Part 5 of an occasional series
We've all groaned when the letter for jury service arrives at our door. But Lorraine Maxwell, one of the twelve jury members who convicted Bruce Lisker of the 1983 murder of his mother, has a very different perspective. "I tell them I've already served on a murder trial and can't do that again. Maybe embezzlement, but never another murder trial."
The diminutive 80-year-old, sharp as a tack, still feels committed to serve, but those few weeks so many years ago, when she was a wire operator for a stock brokerage firm, changed her life as well as Lisker's. "My son Patrick remembers what I was going through," she remarked the other day as Lisker, freed from prison in July of 2009 and exonerated in August by a federal judge who overturned the verdict, sat by her side. Her sons were just around Bruce's age, 17, at the time of the trial.
The two have been getting together periodically for lunch now that Lisker has been released from prison. He has filed a civil suit against the city of Los Angeles and the LAPD for wrongful incarceration and a case against him built on lies, deception and incompetence. The court date has been set for March 29, 2011.

§ **Exercise instructions**: Copy the passage of the article on juror Lorraine Maxwell word for word, starting at "The two have" and ending at "March 29, 2011.".

§ **Element and text position data**:

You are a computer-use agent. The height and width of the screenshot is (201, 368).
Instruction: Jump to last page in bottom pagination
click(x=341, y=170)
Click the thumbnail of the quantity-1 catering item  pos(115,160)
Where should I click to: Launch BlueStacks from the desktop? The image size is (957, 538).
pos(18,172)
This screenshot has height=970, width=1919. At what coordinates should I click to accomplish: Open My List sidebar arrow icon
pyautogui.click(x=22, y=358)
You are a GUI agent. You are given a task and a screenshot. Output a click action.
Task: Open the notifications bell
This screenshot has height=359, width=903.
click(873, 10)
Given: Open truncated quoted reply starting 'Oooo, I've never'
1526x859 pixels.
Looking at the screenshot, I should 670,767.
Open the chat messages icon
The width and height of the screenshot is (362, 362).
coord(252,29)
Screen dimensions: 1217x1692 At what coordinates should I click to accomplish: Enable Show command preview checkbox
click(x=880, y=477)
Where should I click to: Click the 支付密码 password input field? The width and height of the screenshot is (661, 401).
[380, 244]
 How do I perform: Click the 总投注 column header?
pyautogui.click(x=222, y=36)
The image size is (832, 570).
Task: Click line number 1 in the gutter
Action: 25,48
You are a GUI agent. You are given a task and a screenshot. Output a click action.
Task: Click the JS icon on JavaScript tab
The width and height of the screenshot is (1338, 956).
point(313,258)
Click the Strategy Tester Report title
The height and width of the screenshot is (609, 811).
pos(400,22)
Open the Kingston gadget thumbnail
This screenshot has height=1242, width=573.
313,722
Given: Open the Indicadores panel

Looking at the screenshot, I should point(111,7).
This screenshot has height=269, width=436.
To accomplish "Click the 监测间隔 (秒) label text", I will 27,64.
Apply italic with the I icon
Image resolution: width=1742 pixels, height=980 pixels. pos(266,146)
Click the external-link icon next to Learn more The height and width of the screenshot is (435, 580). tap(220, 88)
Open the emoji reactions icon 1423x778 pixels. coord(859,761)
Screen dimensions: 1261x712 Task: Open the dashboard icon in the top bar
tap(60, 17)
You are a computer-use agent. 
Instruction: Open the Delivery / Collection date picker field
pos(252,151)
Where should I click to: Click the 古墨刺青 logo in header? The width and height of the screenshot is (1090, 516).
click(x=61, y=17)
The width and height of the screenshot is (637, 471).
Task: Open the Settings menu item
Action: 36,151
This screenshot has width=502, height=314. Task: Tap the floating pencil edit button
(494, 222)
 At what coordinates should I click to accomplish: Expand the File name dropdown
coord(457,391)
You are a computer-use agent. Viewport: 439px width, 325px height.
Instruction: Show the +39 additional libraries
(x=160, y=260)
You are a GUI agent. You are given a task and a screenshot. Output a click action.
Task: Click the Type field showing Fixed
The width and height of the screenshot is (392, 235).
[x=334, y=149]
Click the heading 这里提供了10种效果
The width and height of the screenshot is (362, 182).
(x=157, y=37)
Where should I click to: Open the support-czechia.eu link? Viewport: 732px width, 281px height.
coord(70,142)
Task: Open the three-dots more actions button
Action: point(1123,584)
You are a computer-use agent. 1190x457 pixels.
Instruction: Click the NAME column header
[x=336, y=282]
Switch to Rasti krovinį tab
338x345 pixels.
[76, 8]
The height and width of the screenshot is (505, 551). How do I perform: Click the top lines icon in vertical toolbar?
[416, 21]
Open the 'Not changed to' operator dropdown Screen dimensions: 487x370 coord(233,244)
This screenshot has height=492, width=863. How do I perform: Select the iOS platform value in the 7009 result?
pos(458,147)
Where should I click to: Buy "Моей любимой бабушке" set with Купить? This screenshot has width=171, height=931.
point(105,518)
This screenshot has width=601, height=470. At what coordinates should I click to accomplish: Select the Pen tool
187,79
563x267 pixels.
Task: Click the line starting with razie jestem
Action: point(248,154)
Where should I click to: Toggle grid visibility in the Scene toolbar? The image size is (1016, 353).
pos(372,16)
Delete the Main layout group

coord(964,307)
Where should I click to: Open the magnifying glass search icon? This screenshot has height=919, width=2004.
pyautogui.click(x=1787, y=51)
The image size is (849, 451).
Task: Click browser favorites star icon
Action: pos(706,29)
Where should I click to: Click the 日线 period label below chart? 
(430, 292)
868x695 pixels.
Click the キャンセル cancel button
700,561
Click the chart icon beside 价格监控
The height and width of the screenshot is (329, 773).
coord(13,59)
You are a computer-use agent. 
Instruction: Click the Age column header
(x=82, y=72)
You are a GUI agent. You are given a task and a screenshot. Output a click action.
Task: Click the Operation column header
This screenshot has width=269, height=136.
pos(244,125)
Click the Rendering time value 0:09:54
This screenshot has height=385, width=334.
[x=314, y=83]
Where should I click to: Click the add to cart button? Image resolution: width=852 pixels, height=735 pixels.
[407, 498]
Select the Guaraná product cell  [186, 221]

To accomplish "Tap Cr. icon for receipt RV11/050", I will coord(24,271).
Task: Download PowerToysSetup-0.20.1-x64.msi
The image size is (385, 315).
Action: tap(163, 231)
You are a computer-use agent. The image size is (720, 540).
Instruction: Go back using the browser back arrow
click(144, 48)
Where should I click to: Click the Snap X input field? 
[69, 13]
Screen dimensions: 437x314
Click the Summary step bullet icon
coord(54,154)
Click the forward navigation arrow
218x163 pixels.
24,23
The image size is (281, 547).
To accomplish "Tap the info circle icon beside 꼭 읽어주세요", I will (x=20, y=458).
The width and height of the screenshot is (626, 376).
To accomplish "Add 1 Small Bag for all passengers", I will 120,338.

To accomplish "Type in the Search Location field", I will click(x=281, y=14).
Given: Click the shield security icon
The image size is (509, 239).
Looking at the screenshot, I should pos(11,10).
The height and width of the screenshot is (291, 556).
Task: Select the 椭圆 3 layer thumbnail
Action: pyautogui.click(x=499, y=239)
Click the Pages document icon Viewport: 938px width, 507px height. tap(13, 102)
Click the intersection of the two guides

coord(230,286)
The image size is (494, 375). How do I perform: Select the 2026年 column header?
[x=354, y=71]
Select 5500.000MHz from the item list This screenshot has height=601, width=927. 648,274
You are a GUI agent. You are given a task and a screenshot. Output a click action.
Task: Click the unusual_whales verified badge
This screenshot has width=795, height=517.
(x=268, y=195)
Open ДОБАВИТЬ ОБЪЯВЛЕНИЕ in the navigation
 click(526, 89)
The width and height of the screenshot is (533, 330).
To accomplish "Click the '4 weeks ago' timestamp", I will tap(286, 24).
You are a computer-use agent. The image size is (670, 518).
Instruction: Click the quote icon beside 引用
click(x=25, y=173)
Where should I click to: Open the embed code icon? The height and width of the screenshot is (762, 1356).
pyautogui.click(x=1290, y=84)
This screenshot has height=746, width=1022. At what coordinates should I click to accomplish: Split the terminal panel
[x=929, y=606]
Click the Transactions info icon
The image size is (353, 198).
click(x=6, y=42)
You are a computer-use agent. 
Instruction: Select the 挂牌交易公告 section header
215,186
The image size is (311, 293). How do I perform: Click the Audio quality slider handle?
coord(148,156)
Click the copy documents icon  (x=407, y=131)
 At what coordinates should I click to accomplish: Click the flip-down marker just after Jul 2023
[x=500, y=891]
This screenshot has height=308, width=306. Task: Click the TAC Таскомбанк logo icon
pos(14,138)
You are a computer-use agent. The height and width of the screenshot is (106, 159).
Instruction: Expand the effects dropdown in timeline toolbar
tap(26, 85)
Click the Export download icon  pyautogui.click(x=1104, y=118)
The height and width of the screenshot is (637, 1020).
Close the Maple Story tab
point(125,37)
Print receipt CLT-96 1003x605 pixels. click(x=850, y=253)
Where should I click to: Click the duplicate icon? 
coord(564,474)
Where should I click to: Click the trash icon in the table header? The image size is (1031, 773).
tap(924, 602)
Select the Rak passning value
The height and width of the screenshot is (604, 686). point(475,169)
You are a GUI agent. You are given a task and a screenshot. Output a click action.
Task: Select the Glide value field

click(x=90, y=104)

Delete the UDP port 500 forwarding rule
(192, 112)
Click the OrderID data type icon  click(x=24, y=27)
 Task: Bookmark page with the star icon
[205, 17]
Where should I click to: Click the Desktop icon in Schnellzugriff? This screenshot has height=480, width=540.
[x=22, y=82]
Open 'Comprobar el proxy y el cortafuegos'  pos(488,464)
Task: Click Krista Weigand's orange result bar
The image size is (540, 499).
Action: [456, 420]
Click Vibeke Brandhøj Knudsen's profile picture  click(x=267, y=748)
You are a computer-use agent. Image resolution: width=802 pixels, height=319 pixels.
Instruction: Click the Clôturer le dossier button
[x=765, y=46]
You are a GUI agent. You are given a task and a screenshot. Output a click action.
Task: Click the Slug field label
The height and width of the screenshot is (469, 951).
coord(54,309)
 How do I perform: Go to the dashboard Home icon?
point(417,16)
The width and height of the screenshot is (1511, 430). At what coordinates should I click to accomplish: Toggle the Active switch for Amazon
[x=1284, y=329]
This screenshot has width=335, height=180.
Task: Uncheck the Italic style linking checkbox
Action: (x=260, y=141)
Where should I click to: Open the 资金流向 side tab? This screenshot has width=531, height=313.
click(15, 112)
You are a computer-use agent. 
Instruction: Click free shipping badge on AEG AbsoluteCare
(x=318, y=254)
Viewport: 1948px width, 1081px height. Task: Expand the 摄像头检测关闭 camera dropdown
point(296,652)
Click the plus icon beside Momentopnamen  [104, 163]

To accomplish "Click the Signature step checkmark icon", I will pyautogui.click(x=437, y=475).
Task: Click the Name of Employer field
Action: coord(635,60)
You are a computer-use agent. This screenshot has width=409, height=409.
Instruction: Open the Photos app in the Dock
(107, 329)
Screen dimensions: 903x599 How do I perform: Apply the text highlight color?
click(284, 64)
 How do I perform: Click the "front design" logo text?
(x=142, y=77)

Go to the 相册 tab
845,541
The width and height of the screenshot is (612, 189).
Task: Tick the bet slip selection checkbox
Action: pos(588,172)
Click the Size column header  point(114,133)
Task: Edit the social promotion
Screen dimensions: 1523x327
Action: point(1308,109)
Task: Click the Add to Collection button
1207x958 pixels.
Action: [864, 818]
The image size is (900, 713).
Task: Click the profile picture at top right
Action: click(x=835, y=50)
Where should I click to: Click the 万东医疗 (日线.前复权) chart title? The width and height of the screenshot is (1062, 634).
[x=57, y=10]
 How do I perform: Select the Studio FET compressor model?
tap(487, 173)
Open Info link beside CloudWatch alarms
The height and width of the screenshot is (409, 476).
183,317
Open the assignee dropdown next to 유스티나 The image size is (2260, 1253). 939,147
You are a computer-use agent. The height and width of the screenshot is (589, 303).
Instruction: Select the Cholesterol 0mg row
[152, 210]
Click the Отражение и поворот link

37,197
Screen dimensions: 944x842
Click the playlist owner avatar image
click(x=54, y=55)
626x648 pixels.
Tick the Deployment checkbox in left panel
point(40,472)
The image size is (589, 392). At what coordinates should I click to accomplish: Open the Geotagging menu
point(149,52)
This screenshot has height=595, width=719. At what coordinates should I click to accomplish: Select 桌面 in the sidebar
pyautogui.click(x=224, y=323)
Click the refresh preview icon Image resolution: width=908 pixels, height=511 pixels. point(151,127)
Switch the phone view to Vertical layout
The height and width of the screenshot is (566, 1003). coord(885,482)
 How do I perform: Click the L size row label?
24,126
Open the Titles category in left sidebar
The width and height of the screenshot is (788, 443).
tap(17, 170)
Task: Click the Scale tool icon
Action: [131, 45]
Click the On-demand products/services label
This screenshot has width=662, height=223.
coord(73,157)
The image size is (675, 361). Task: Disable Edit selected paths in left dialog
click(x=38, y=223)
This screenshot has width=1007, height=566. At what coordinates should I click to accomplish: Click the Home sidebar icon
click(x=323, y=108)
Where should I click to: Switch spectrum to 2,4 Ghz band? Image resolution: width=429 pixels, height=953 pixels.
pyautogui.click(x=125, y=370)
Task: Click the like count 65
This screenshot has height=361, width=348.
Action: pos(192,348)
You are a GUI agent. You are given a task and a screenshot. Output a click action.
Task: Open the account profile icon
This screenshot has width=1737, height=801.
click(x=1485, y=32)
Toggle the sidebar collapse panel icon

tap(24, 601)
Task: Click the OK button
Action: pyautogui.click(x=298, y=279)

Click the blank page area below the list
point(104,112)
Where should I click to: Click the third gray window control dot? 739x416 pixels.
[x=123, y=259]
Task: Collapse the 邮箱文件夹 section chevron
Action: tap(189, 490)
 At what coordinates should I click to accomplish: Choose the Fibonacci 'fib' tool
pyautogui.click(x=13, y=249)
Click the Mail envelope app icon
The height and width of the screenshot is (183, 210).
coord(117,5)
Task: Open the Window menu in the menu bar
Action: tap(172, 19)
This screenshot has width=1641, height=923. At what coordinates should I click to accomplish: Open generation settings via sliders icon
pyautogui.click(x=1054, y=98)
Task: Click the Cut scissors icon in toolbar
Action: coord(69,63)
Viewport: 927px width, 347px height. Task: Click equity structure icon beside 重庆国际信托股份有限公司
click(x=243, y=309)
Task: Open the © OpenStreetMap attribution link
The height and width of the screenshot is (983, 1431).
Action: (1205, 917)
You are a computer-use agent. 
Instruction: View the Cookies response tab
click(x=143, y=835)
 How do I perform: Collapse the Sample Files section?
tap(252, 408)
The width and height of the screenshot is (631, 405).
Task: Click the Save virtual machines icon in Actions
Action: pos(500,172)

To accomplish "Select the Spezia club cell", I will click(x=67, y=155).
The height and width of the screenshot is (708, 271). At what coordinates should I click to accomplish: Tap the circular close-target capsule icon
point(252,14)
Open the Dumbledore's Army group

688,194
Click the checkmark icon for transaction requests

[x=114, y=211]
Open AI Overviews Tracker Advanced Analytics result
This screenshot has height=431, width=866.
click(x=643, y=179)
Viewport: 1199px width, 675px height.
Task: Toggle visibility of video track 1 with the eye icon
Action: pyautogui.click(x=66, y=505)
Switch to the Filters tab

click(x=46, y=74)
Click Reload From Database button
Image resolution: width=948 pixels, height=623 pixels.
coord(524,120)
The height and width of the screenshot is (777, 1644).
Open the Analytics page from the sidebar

§ **Worked solution**:
The two have been getting together periodically for lunch now that Lisker has been released from prison. He has filed a civil suit against the city of Los Angeles and the LAPD for wrongful incarceration and a case against him built on lies, deception and incompetence. The court date has been set for March 29, 2011.